Aliseda, exploitation of customer knowledge


Aliseda Inmobiliaria is a company expert in the field of management of real estate assets, whose main areas of focus is the property business, property development, land management and the sale of the finished product; brand new and second hand homes.

Its main goal is to offer the best customer service, based on principles of transparency, flexibility and agility and, therefore, it promotes the continuous development and optimization of the tools necessary to satisfy the expectations of anyone interested in one of its properties.

In response to this challenge, Good Rebels has helped them carry out a very ambitious technological project that:

  • Is based on real time data consumption technology & Big Data
  • Expands knowledge of leads and customers through their behavior
  • Identifies the best opportunities in the process of commercial flow through scorings
  • Provided their call center with personalized consumer information
  • Optimizes investment within the field of marketing
  • Improves business intelligence
  • Increases the agility and efficiency of campaigns with personalized and real-time targeting criteria

In order to do this, it has implemented a digital tracking system, Big Data technology to record interactions produced and information consumed in real time (Cassandra y Storm), a marketing automation platform for lead nurturing (Watson Campaign), analytical and predictive tools for the exploitation of information (Pentaho), and a system of commercial certification through a mobile app.

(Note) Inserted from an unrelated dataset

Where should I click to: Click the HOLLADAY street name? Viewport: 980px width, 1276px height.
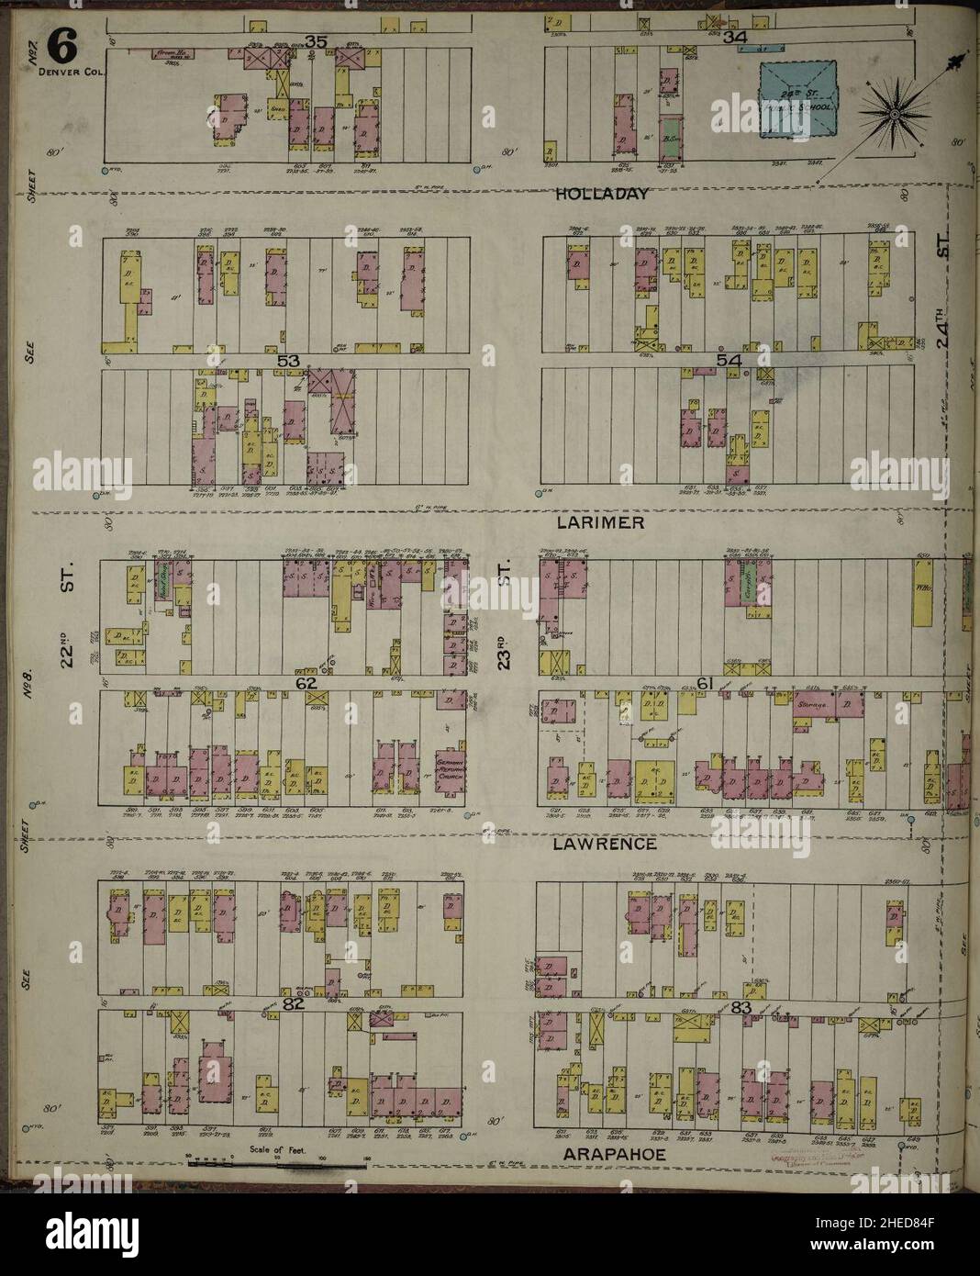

All the information that is generated from potential contacts, through their entry into various existing channels, to the management of the commercial relationship established between the company and the person interested in a property throughout the purchasing process, is recorded in a Data Lake. The centralization of data enables the development of recommendation systems to improve user experience, analysis of the conversion funnel to measure the profitability of actions in an agile way, organizations to perform communication actions oriented towards the needs of each client in time real, and create a technological environment that allows for the development and evolution of new tools.